Berufseinstieg Ich wollte unbedingt zur Bundeswehr – und dann unbedingt weg

Für den Einsatz auf See vorgesehen: Autor Elias Fischer auf dem Berliner Hostelboot »Western Comfort«
Foto: Tamara Eckhardt / DER SPIEGELDieser Artikel gehört zum Angebot von SPIEGEL+. Sie können ihn auch ohne Abonnement lesen, weil er Ihnen geschenkt wurde.
13 Jahre können lang sein – auch wenn es am Ende nur sieben werden. Heute bin ich mir dessen bewusst. Als ich im Februar 2011, kurz nach meinem 18. Geburtstag, meine Verpflichtungserklärung bei der Deutschen Marine unterschrieb, war das anders. Meine Karriereplanung endete dort, wo sie anfing: Ich wollte raus aus meinem Elternhaus und Geld verdienen, dazu im Optimalfall Abwechslung und Anerkennung. Die Offizierslaufbahn im Truppendienst der Bundeswehr schien mir all das zu geben.

AUFGABENSTELLUNG:
Schreiben Sie aus dem obigen Text über den Berufseinstieg bei der Bundeswehr den Abschnitt von "Für den Einsatz" bis einschließlich "das zu geben." zeichengetreu ab.

BEREITGESTELLTE DATEN:

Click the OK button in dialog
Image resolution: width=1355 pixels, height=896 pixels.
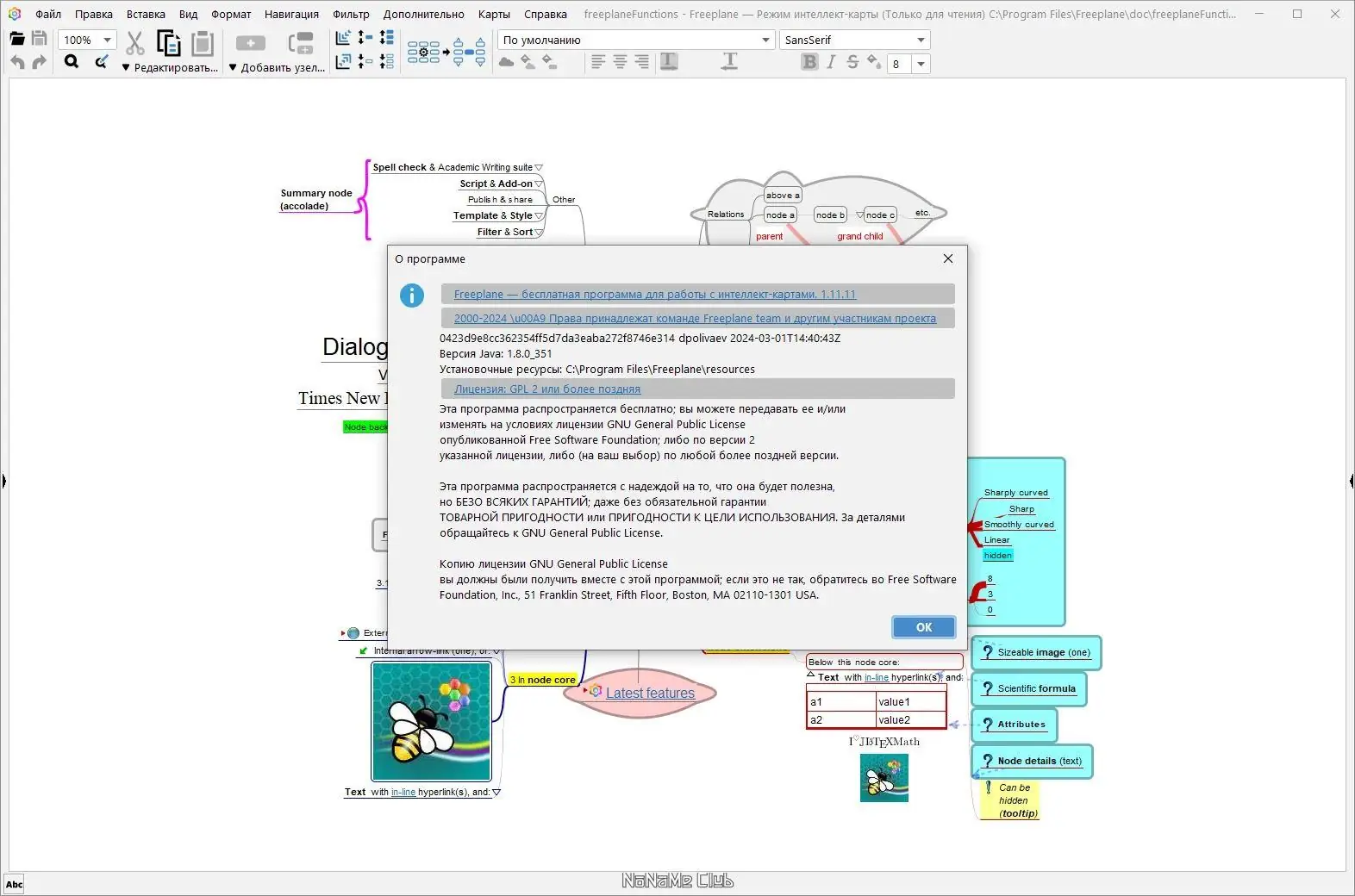tap(924, 627)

ENDGÜLTIGE ANTWORT:
Für den Einsatz auf See vorgesehen: Autor Elias Fischer auf dem Berliner Hostelboot »Western Comfort«
Foto: Tamara Eckhardt / DER SPIEGELDieser Artikel gehört zum Angebot von SPIEGEL+. Sie können ihn auch ohne Abonnement lesen, weil er Ihnen geschenkt wurde.
13 Jahre können lang sein – auch wenn es am Ende nur sieben werden. Heute bin ich mir dessen bewusst. Als ich im Februar 2011, kurz nach meinem 18. Geburtstag, meine Verpflichtungserklärung bei der Deutschen Marine unterschrieb, war das anders. Meine Karriereplanung endete dort, wo sie anfing: Ich wollte raus aus meinem Elternhaus und Geld verdienen, dazu im Optimalfall Abwechslung und Anerkennung. Die Offizierslaufbahn im Truppendienst der Bundeswehr schien mir all das zu geben.